The Atari 2600 (or Atari VCS before 1982) is a home video game console released on September 11, 1977 by Atari, Inc.

Atari 2600 with standard joystick

The challenge is as follows: can an AI, given the same inputs as human player, play a variety of games without supervision? In other words, if the AI can hold a joystick and see the same screen as human player, can it teach itself how to play the game by just playing the game?

This means that instead of having the programmer hard code the rules of the game and the AI learn an optimal way to play (as is the case with most prior RL agents), the AI will need to figure out the rules of the game by seeing how the score changes with the moves it makes.
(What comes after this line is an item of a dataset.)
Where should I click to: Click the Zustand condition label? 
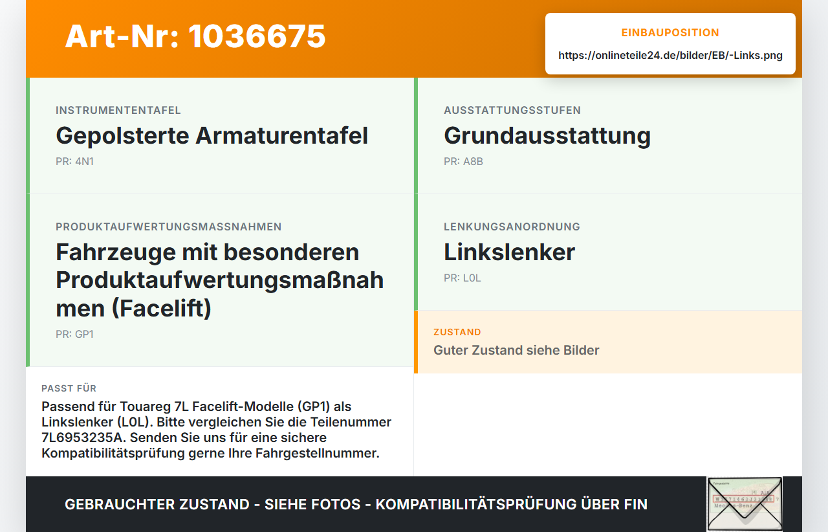pyautogui.click(x=457, y=332)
Using an actual Atari 2600 will prove too arduous because there is a great deal of unpredictability in the physical world; to circumvent this, researchers at DeepMind used an emulator called the Arcade Learning Environment or ALE (Bellemare, Naddaf, Veness, & Bowling, 2013), which simulates a virtual Atari 2600 inside our computer. From there we can program inputs into ALE, and receive game screens (210 \times 160 pixel images) and the score (a number).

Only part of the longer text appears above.